Yazıda şu ifadeler yer aldı:
"Bu, piyasalar ve demokrasi arasındaki ilişkinin kaya gibi sert olmadığına ilişkin bir hatırlatmaydı. Serseri ruhlu kocalar gibi, yatırımcılar da demokrasiye olan bağlılığını yineler ancak yedekte başka birini tutmaya yanaşırlar"
"Türkiye'de yatırımcılar Erdoğan'ın anayasa teklifinin yenilgiye uğraması halinde ülkede karışıklık çıkabileceğinden korkmuş olabilir. Eski ama oldukça güvenilir bir klişedir: Yatırımcı belirsizliği sevmez. Ancak Erdoğan iktidarı, İstanbul piyasalarında yüzde 760 kazanç ve hızlı ekonomik büyüme getirdi."

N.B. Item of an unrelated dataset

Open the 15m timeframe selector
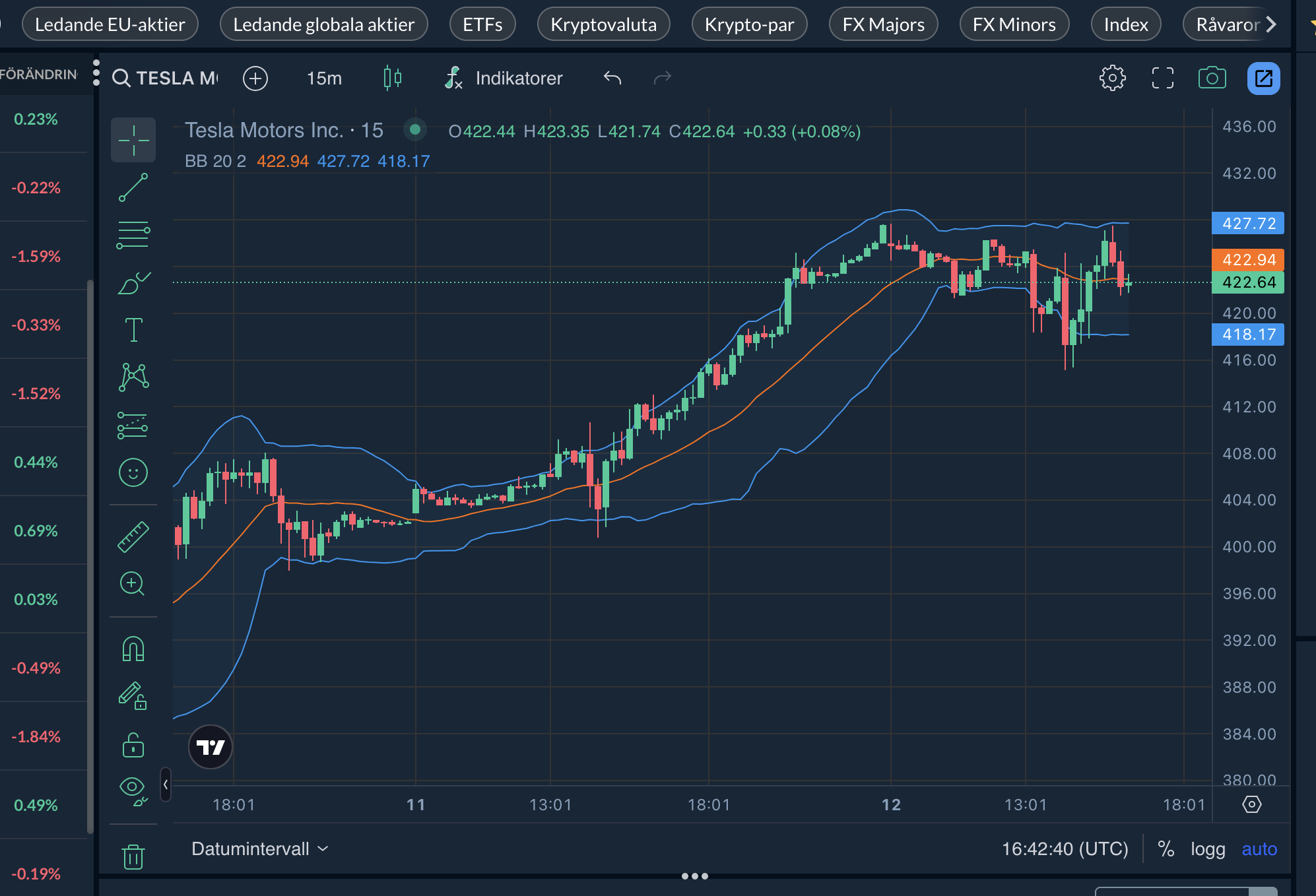Viewport: 1316px width, 896px height. point(324,78)
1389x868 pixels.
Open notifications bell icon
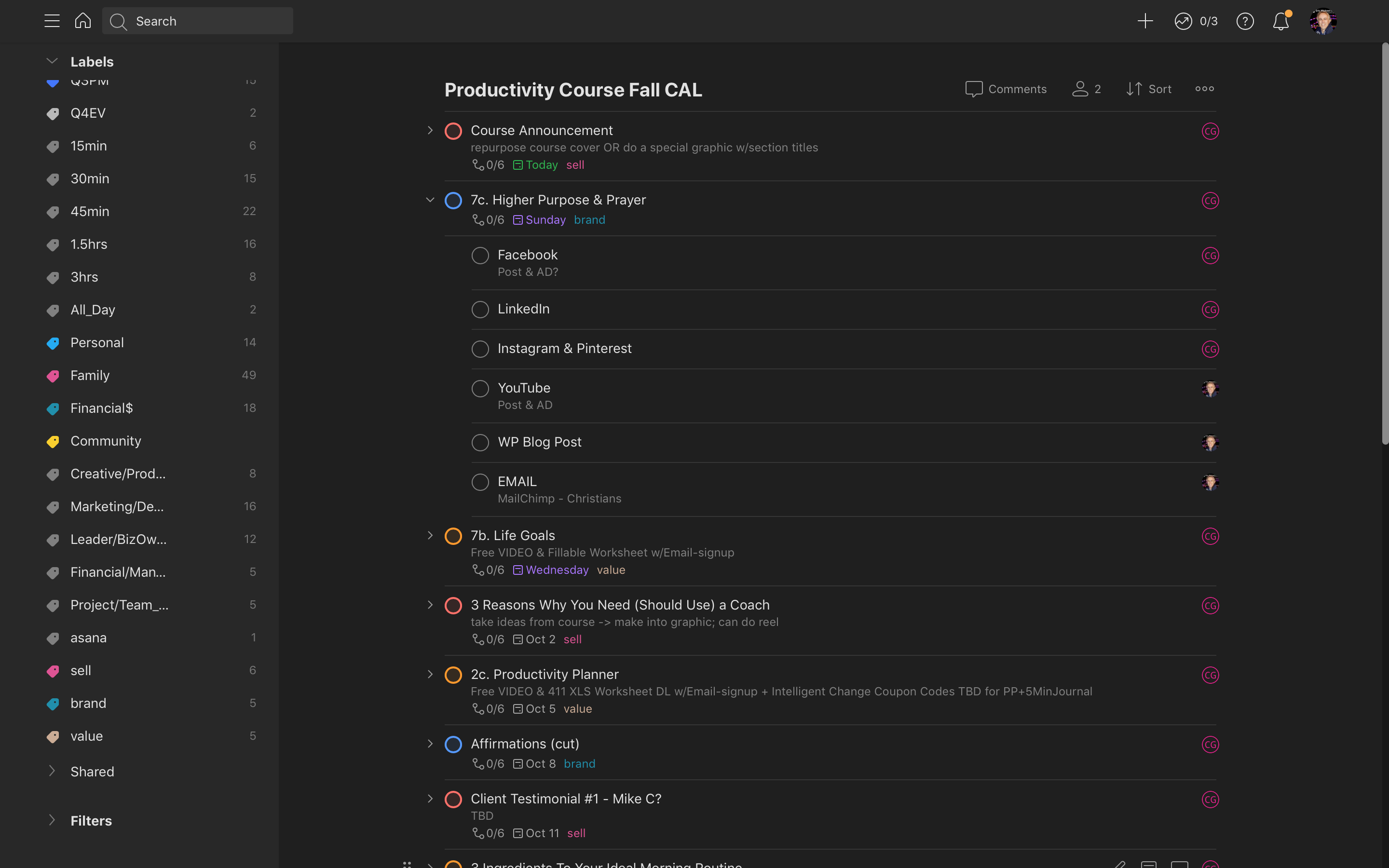click(1280, 21)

"Otoriter" bir hükümetin, en azından kısa vadede "belirlilik" getireceği belirtilen yazıda şu görüşler dile getirildi:
"Ekonomistlere göre, İtalya'da Mussolini 1922'de iktidara geldiğinde o yıl ülkede hisse senetleri piyasası yüzde 29, devlet tahvilleri ise yüzde 18 kazanç sağladı. Hitler yükselirken Almanya'nın hisselerinin geri dönüşü yüzde 14, tahvilleri yüzde 15'ti.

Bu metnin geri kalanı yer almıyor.